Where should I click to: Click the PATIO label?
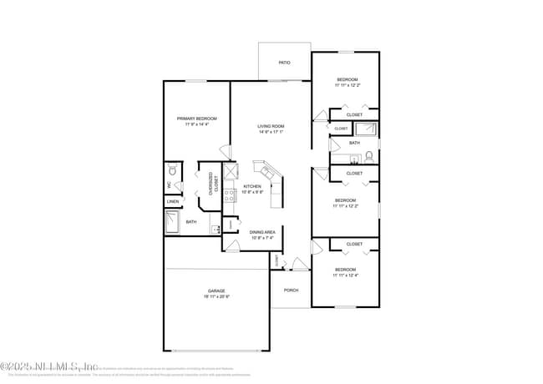point(284,63)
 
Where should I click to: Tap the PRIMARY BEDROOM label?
point(196,119)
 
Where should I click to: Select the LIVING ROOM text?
point(271,126)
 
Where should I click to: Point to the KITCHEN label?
point(252,186)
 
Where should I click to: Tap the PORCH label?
point(291,290)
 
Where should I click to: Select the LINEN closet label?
point(172,202)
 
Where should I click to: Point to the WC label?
point(169,184)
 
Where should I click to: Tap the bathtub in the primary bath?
point(172,222)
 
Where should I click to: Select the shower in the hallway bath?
point(366,129)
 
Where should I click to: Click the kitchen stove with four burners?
point(230,198)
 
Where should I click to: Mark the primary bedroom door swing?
point(225,149)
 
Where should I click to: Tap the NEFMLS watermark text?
point(50,366)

☆ ☆ ☆

◆ EXERCISE PROMPT: Rewrite every item above with each occurrence of "label" changed to "heading" and nothing else altered. Omit the pictures from your version.

◆ FINISHED EXERCISE:
Where should I click to: Click the PATIO heading?
point(284,63)
 
Where should I click to: Tap the PRIMARY BEDROOM heading?
point(196,119)
 
Where should I click to: Select the LIVING ROOM text?
point(271,126)
 
Where should I click to: Point to the KITCHEN heading?
point(252,186)
 
Where should I click to: Tap the PORCH heading?
point(291,290)
 
Where should I click to: Select the LINEN closet heading?
point(172,202)
 
Where should I click to: Point to the WC heading?
point(169,184)
 
Where should I click to: Tap the bathtub in the primary bath?
point(172,222)
 
Where should I click to: Select the shower in the hallway bath?
point(366,129)
 
Where should I click to: Click the kitchen stove with four burners?
point(230,198)
 
Where should I click to: Mark the primary bedroom door swing?
point(225,149)
 
Where should I click to: Tap the NEFMLS watermark text?
point(50,366)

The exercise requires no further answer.